Opinion
November 10, 1997
Appeal from the Supreme Court, Queens County (Schulman, J.).
Ordered that the judgment is affirmed.
Contrary to the defendant's contention, the trial court did not improvidently exercise its discretion in refusing his request for an expanded identification charge. Although it is better practice for a court to administer an expanded identification charge when there is a close question of identity, the failure to so charge does not constitute reversible error per se ( see, People v. Whalen, 59 N.Y.2d 273, 278-279). Whether the charge is appropriate in an individual case is a matter for the Trial Judge's discretion ( see, People v. Knight, 87 N.Y.2d 873). "A Judge who gives a general instruction on weighing witnesses' credibility and who states that identification must be proven beyond a reasonable doubt has made an accurate statement of the law" ( People v. Whalen, supra, at 279).

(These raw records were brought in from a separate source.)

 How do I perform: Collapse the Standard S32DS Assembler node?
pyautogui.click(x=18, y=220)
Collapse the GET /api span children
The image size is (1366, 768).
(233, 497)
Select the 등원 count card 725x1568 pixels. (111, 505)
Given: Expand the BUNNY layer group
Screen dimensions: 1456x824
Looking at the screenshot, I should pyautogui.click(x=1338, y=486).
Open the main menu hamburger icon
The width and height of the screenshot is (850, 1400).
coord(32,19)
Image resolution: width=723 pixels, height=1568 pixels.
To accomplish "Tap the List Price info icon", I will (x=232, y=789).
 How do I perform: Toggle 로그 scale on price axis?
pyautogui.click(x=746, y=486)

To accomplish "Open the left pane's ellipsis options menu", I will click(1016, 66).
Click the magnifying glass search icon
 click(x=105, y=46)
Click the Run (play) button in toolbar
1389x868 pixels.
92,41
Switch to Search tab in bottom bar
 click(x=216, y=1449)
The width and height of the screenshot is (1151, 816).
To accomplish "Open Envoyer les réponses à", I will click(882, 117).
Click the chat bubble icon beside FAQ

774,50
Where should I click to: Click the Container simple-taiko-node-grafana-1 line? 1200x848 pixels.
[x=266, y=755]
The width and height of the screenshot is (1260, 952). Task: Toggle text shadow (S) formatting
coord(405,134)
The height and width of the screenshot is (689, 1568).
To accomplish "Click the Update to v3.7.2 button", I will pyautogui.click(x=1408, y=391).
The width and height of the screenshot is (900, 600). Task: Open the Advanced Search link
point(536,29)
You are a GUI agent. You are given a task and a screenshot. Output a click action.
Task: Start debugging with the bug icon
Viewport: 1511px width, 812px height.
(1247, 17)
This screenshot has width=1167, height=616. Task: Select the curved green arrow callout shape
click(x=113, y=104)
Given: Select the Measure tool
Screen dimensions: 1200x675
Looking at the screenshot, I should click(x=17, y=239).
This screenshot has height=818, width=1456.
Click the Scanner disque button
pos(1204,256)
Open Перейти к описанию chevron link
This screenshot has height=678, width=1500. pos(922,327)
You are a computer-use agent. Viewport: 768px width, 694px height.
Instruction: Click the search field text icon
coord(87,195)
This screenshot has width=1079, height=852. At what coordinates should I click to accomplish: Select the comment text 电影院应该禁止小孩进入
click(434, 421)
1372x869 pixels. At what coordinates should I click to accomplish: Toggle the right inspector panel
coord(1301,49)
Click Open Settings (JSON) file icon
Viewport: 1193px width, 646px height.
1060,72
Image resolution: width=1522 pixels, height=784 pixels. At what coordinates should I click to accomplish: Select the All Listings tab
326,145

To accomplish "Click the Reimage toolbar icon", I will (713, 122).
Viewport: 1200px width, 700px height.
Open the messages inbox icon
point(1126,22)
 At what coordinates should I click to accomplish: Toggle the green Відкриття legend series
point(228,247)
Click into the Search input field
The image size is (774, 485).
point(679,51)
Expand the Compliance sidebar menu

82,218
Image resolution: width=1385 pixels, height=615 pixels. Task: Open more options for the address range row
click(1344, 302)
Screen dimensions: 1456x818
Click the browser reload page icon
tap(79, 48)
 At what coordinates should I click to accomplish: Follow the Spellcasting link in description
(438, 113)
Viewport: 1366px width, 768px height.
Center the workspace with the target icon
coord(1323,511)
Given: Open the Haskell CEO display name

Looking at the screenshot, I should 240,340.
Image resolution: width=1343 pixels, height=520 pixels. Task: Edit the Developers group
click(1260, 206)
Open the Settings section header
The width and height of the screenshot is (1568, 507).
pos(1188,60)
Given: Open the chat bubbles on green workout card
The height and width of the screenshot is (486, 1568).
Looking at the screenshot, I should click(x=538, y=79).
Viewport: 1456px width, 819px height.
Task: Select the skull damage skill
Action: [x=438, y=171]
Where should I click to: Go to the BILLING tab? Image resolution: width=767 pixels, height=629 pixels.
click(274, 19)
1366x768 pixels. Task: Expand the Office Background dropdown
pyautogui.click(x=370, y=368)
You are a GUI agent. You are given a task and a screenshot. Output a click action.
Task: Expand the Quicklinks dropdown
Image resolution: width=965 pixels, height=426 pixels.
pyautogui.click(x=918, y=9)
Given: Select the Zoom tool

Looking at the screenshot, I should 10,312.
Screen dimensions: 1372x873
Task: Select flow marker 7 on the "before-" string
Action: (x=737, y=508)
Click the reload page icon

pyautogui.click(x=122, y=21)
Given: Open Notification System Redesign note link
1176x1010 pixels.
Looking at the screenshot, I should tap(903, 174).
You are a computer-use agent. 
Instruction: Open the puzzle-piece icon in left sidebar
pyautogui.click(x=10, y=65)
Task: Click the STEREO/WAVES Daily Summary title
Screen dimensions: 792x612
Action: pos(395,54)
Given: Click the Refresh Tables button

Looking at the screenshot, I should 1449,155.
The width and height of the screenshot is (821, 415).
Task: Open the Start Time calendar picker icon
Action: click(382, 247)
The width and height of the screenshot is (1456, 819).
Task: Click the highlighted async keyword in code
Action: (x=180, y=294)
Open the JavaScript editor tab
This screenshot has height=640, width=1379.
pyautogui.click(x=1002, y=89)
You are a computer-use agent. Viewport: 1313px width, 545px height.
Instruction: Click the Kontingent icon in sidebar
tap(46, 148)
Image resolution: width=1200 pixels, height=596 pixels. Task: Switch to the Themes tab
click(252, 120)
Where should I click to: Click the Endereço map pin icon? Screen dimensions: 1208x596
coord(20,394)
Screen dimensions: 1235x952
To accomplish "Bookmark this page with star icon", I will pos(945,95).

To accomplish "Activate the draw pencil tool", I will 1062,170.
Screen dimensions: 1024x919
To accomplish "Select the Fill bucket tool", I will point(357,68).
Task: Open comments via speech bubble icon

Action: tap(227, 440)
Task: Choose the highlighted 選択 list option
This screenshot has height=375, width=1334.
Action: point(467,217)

We conclude that inasmuch as the trial court delivered instructions regarding the identification of the defendant, the general factors to be considered in evaluating the witnesses' credibility, and the People's burden of proving identification beyond a reasonable doubt, its charge was proper ( see, People v Knight, supra; People v. Whalen, supra; People v. Barry, 215 A.D.2d 397; People v. Williams, 215 A.D.2d 515; People v. Washington, 209 A.D.2d 733; People v. Syshawn, 200 A.D.2d 778).
There is no merit to the defendant's contention that the trial court improvidently exercised its discretion in placing a time limitation on counsels' summations. While it is true that closing argument is a basic element of the defense in a criminal case, the trial court is given great latitude in controlling the duration and scope of summation ( see, People v. Brown, 136 A.D.2d 1, 16). Here, the court's limitation, which applied to both the prosecution and the defense, was a sound exercise of its discretion ( see, People v. Troy, 209 A.D.2d 943, 944).
The defendant's remaining contention is without merit.
Mangano, P.J., Bracken, Altman and Goldstein, JJ., concur.